Cuando hablé con Américo en relación a publicar algo “especial” por el aniversario de Gameno, el tema de cómo nos relacionamos hoy día con los videojuegos surgió casi como primera opción y ambos estuvimos de acuerdo en que podía ser interesante. Es algo a lo que le doy vueltas porque me obsesiona el hecho de disfrutar del mismo ocio de cuando era un niño, a ser posible de la misma manera. No descubro nada nuevo cuando sentencio que no es posible, al menos la mayoría de las veces. Por mil historias. Aún así, de alguna manera, cuando admiro la pantalla de inicio o los créditos de un juego por primera vez, llega a casa una consola nueva, hago un takedown bastante guapote o me presentan a un personaje que parece que va a encajar conmigo, vuelvo a esos días de los 90. Pero aunque duela un poquito admitirlo y me deje alguno que otro, no hay muchos momentos más de retrospección.
Lo que antes ocupaba todo el fin de semana, respetando las horas para alimentarse y dormir —no es broma. Aunque era una reprimenda, recuerdo con cierto cariño las 16 horas que dieron como resultado los cálculos de mi padre intentando adivinar cuantas horas había pasado delante de la pantalla—, y más horas de las que debía entre semana, ahora se han convertido en mi tiempo libre, ese que se define como “lapso que no regentas el trabajo y eludes tus responsabilidades domésticas”. Suena a rendición, pero esta sensación no tiene por qué ser definitiva.
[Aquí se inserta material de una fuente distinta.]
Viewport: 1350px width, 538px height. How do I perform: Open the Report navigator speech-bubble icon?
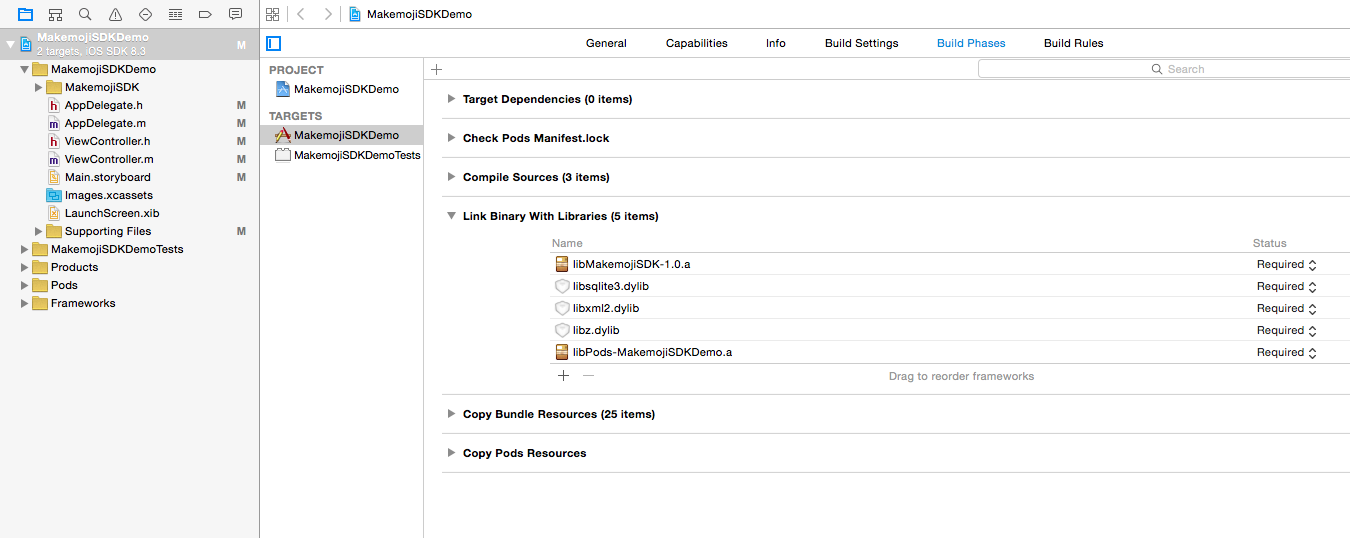tap(235, 15)
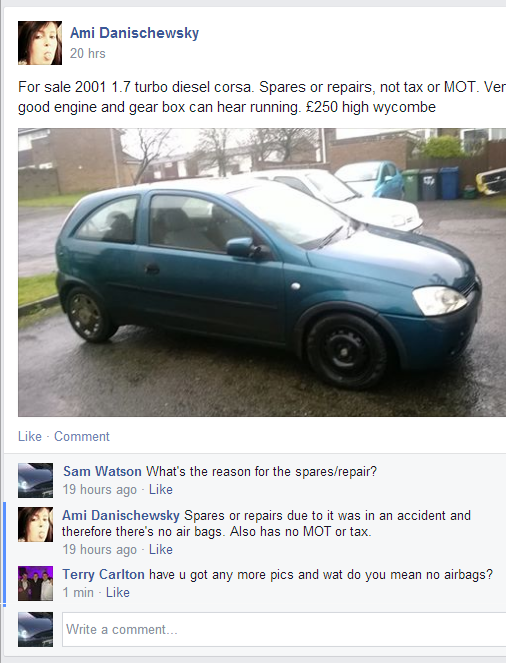Like Sam Watson's comment
The height and width of the screenshot is (663, 506).
[x=161, y=489]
Como muchas y muchos que damos el paso de sentarnos delante del ordenador a escribir sobre el medio, llegó un momento en el que mi naturaleza pidió que la conversación entre el mando y yo llegase a más gente. En un momento vital, e influenciado por el trabajo de la buena gente de Eurogamer, antihype y AnaitGames, decidí salir de mi burbuja y lanzarme a escribir sobre videojuegos. Ahora había un nuevo camino ante mí, y con ello tenía que desarrollar nuevas formas de pensar o jugar. Tocaba sentarse en el sofá, botella de agua a un lado y libreta y bolígrafo al otro. Apuntar todas esas ideas que me venían a la cabeza mientras viajaba por todos esos mundos para después plasmarlas, mostrar la mejor versión que me fuese posible de lo que se me pasaba por la cabeza en el monitor. Y sí, esta frase suena a lo que suena. Esa es mi intención. Escribir en general, y concretamente sobre videojuegos, se acerca a una mejor versión de mí mismo, más cercana a lo que yo quiero y que tanto llevo trabajando en terapia desde hace ya 3 años —sí, lo he forzado, pero me agarro a que cualquier excusa es buena para animaros a cuidaros la salud mental—. En definitiva, el teclado ahora tenía otro sentido más.
3 años desde el paso que explico en el párrafo anterior, pero solo 8 meses desde que me independicé. Esto supone más labores en casa, sí, pero todo el espacio doméstico disponible para jugar. Tanto y como quiero, sin invadir el sofá de nadie y mis pensamientos tienen todo el espacio del mundo. Hoy día no solo consumo más videojuegos que nunca, si no que de la manera y con la mentalidad que llevo codiciando y aspirando, en realidad, desde hace mucho.
Si echo la mirada atrás en este escrito es para fijar el contexto en lo verdaderamente importante, pretendiendo que se entienda que son los videojuegos para mí hoy en día y mi relación con ellos. Dicho en otras palabras, no sabría explicarlo de otra manera, sin contaros los orígenes. Lo que era un pasatiempo, el que más disfrutaba, se convirtió en mi sitio seguro. La infancia tiene cosas duras y, cuando el colegio, las amistades o la familia no son como lo pintan y no encontramos una explicación que nos convenza, necesitamos sentirnos útiles. Sin embargo, cuando un amigo te pide que le pases la fase del Jak 3 en la que se ha atascado, y lo superas con facilidad, todo cobra más sentido y las vicisitudes que te rodean se hacen a un lado. En el presente esto se traduce en que cuando tengo un día de mierda en el trabajo, he discutido con mi pareja o una pandemia azota el mundo, en los videojuegos siempre encuentro frenetismo, control y paz al mismo tiempo. Reflexión, soledad, alegría, tristeza y muchas más emociones que se presentan como maestros de los que sacar lecciones que aplicar en la vida real. Burnout, de niño, me enseñó a divertirme, correr, el frenetismo y la competición. Celeste, no hace tanto, a superarme, parar, descansar y respirar. Ambos, a expresarme.